### Article
···
On les croyait jetés dans la poubelle de la Françafrique, tous ces présidents mal élus, les corrompus, les ex-rebelles devenus autocrates, les “fils de…” arrivés au pouvoir par la grâce de systèmes quasi monarchiques. François Hollande avait même prononcé leur oraison funèbre, le 12 octobre 2012, à l’Assemblée nationale sénégalaise, puis le lendemain devant un parterre de chefs d’Etat francophones réunis à Kinshasa.

Le président français foulait alors le sol africain pour la première fois et promettait de rompre avec les pratiques de Nicolas Sarkozy, d’en finir avec les réseaux officieux, leurs émissaires occultes et leurs tam-tams bourrés de petites coupures livrés nuitamment. M. Hollande avait de plus pour atout un passé non africain, ses seuls contacts étant ceux de l’Internationale socialiste. L’heure était à la transparence, à la prime donnée aux bons démocrates. Les autres ne fouleraient plus le tapis rouge déroulé jusqu’au perron de l’Elysée.

Ali Bongo essuya les plâtres. Dans les couloirs du sommet de la francophonie de Kinshasa, le président gabonais avait promené sa mauvaise humeur face à la France qui le traitait comme un président normal. A Paris, quelque temps auparavant, il n’avait eu droit à aucun tête-à-tête avec François Hollande alors que son père, Omar Bongo, avait côtoyé – si ce n’est tutoyé – tous les présidents français de la Ve République.
···
### Extraits du listing
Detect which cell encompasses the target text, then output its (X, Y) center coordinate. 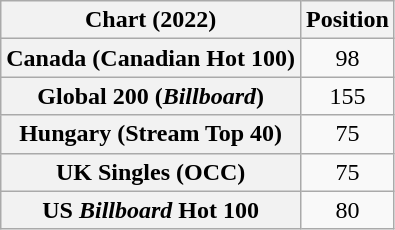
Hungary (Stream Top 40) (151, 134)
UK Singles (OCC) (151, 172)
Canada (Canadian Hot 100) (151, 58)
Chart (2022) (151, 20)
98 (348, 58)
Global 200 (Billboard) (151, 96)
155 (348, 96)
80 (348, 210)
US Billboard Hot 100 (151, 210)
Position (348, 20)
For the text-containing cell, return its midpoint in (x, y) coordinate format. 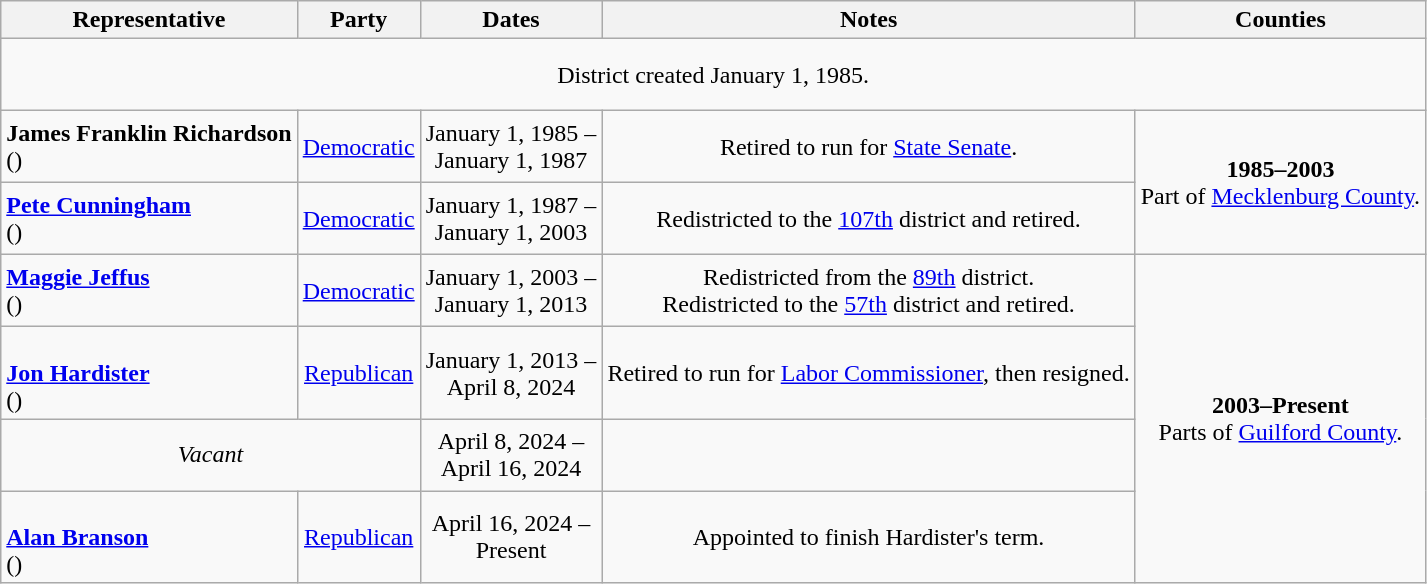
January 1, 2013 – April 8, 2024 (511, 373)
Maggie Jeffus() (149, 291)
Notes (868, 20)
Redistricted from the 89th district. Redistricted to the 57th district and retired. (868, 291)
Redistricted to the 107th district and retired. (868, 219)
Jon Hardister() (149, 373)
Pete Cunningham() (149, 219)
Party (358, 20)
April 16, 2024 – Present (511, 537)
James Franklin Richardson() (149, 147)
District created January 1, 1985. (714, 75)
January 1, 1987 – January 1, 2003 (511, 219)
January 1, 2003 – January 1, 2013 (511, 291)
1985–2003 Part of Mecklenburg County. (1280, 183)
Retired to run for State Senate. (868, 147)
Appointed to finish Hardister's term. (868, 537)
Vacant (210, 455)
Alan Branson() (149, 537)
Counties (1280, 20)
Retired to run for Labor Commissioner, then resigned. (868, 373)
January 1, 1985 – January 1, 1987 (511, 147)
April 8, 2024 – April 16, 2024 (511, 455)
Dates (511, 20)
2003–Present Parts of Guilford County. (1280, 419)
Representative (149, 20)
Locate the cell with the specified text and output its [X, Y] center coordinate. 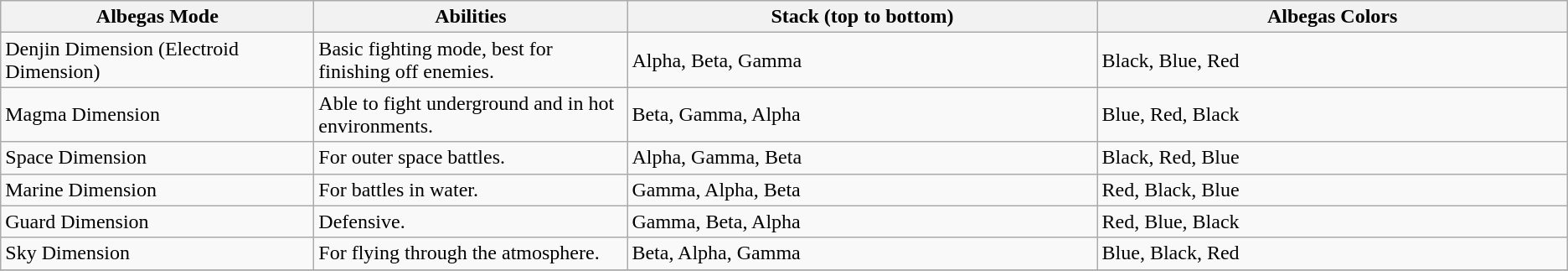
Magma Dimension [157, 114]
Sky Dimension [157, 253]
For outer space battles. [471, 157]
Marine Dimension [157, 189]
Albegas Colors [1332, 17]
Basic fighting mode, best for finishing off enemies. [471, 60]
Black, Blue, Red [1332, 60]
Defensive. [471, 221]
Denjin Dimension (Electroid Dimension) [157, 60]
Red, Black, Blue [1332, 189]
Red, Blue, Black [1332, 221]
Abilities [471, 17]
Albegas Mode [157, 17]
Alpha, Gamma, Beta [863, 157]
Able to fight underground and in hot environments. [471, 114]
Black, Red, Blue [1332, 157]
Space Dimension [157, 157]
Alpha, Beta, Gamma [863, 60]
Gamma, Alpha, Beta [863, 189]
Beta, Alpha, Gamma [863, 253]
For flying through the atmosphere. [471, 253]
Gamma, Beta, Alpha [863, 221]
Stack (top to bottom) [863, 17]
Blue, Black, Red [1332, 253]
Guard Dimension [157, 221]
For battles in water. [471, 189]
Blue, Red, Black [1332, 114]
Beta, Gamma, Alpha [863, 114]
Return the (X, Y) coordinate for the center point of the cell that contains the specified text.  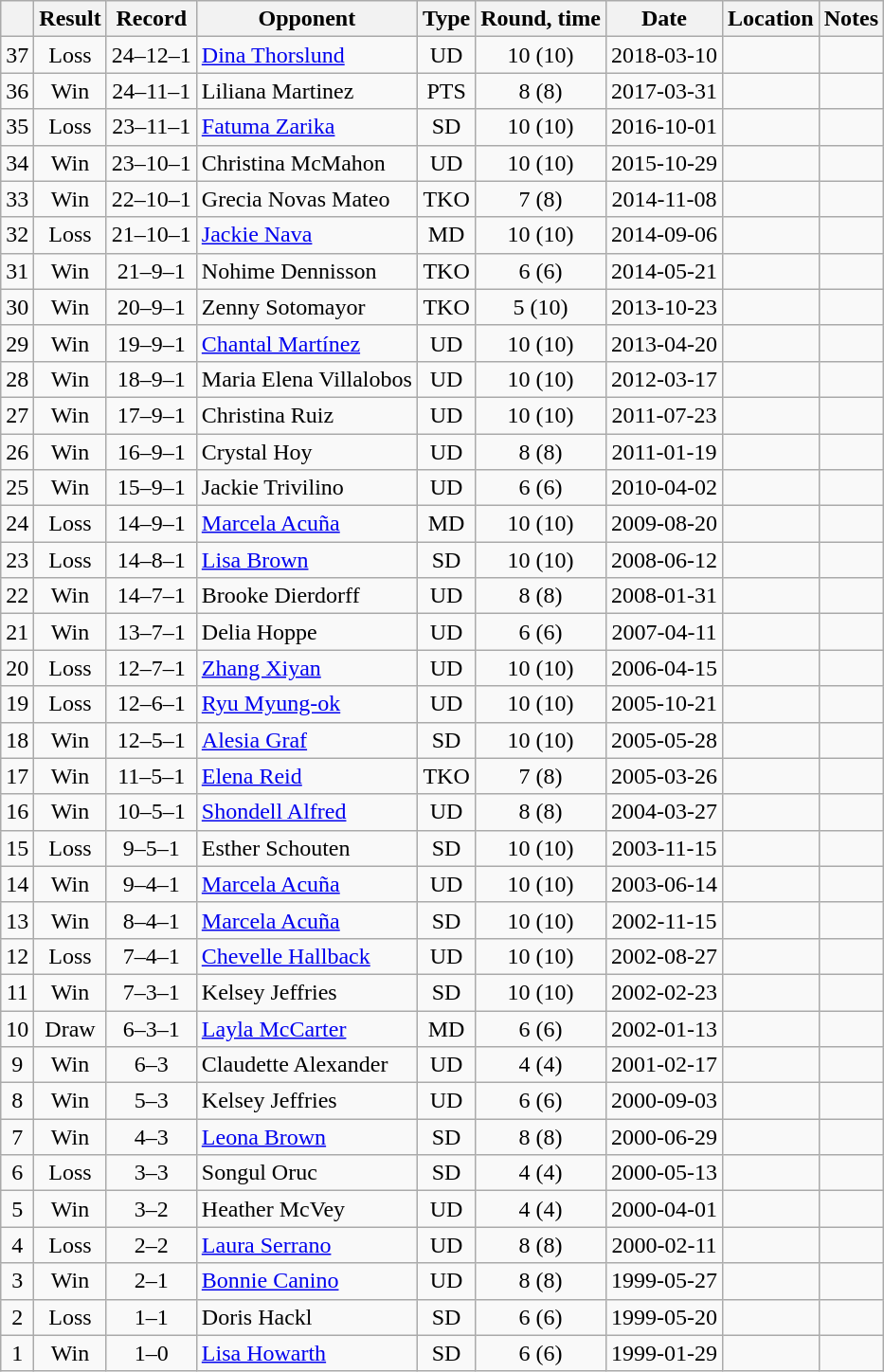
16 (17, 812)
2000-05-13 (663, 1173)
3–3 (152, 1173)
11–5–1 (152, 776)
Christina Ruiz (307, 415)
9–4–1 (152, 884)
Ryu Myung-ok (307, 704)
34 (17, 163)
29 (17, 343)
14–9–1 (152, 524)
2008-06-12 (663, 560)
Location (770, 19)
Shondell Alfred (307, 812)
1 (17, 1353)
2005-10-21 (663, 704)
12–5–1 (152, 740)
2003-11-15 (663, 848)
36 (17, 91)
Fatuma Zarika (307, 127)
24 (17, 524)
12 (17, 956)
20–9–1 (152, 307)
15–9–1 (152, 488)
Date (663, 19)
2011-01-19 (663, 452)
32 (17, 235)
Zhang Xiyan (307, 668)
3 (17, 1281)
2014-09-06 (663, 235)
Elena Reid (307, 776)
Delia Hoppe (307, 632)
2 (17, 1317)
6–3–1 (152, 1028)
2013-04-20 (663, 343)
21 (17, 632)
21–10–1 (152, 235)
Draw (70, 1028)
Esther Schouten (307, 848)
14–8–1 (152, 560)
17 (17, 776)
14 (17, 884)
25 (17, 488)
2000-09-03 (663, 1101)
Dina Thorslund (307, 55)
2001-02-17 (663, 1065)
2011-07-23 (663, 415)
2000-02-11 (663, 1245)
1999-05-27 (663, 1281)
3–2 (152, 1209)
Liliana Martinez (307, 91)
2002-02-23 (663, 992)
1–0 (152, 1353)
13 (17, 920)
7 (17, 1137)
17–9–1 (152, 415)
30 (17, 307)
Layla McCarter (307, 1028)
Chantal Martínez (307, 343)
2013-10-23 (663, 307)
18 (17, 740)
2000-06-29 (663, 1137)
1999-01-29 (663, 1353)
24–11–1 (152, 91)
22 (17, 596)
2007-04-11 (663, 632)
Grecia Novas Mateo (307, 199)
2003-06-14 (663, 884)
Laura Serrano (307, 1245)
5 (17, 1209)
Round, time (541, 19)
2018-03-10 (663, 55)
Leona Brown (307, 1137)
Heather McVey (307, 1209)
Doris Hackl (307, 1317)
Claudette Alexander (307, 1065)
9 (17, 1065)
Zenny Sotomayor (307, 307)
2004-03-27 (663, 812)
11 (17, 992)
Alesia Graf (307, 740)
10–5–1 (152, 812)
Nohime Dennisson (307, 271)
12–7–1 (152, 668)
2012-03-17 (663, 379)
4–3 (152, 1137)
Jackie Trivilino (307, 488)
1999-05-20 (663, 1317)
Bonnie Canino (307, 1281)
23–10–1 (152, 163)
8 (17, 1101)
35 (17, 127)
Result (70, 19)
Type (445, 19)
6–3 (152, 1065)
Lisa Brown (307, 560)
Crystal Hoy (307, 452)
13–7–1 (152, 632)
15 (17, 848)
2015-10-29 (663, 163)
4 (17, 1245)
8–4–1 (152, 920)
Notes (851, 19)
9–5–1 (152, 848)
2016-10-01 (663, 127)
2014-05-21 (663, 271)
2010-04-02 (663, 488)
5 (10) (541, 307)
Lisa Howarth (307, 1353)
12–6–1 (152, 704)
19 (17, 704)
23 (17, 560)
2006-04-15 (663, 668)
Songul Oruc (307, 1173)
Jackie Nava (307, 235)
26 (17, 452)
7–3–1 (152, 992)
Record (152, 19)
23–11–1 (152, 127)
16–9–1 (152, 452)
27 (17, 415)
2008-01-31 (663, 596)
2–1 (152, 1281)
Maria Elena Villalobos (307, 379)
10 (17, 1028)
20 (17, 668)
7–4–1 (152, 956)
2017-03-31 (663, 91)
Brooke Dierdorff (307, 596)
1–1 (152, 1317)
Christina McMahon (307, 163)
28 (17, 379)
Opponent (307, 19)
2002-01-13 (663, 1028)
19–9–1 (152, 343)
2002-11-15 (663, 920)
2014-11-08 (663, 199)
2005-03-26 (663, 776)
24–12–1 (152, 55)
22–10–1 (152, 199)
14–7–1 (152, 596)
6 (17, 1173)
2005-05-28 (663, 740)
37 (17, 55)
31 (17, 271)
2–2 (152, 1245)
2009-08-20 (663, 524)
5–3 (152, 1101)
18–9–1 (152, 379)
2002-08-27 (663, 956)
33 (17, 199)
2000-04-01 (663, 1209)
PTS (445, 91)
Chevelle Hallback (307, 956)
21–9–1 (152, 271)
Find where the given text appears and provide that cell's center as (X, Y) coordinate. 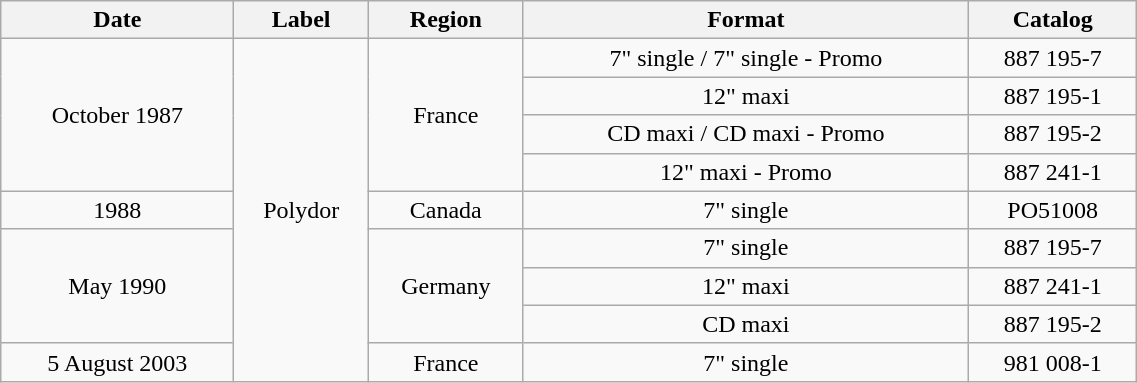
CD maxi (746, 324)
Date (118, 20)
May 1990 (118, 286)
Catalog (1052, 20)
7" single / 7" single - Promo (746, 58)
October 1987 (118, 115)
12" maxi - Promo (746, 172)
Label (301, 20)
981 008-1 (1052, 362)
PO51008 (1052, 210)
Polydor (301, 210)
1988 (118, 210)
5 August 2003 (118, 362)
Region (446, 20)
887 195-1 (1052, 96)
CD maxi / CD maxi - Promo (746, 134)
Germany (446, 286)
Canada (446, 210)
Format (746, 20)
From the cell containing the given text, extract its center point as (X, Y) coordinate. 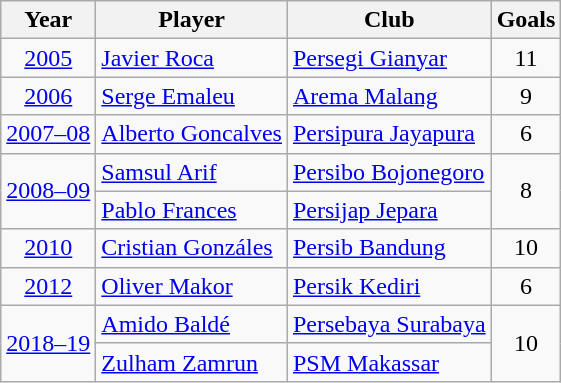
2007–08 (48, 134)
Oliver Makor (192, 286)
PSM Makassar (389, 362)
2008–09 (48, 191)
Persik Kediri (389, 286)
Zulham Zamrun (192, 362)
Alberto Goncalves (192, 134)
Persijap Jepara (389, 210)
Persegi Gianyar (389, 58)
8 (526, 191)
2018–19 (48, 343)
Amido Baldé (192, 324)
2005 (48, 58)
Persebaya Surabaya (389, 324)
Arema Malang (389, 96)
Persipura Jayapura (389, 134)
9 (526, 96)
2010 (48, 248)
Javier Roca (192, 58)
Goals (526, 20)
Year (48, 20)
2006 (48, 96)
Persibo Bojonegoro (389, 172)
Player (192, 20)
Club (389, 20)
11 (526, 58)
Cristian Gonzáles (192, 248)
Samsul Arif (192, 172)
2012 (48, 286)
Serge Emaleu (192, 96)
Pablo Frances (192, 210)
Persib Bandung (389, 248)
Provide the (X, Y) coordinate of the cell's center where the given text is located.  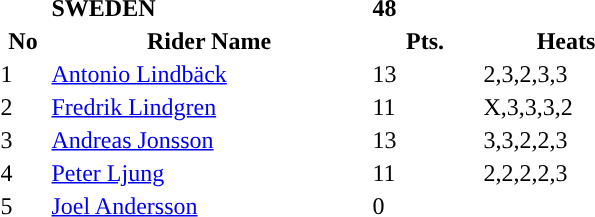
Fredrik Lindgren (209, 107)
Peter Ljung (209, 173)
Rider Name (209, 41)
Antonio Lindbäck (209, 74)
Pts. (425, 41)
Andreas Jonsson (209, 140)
···
### Série d'exercices
1/ D'après l'article, à quelle date François Hollande a-t-il prononcé l'oraison funèbre de ces présidents devant l'Assemblée nationale sénégalaise ?
2/ Reprenez l'article sur la Françafrique juste après sa dernière phrase et poursuivez-le.

### Liste des réponses
1/ Le 12 octobre 2012.

2/
Idriss Déby, l’ancien chef de guerre devenu le président du Tchad à la force d’une kalachnikov, avait préféré boycotter ce sommet plutôt que de subir les mêmes outrages que le président du Congo-Brazzaville, Denis Sassou Nguesso, ou le Camerounais Paul Biya.

Ces hommes – Déby, Sassou, Biya – cumulent à eux trois près de soixante-quinze ans de pouvoir sans partage à la tête de leur pays. Ils faisaient les frais de cette “sincérité” défendue par François Hollande à Dakar. “Cette sincérité, prédisait alors le président français, vaut en particulier pour le respect des valeurs fondamentales : la liberté des médias, l’indépendance de la justice, la protection des minorités.” Autant de domaines dans lesquels les présidents suscités affichent de tristes bilans. Cela leur fut rappelé.

Et il fut promis qu’il n’y aurait pas de retour en arrière. “Le temps de la Françafrique est révolu. Il y a la France et il y a l’Afrique. Il y a le partenariat entre la France et l’Afrique, avec des relations fondées sur le respect, la clarté et la solidarité”, énonçait encore François Hollande à Dakar.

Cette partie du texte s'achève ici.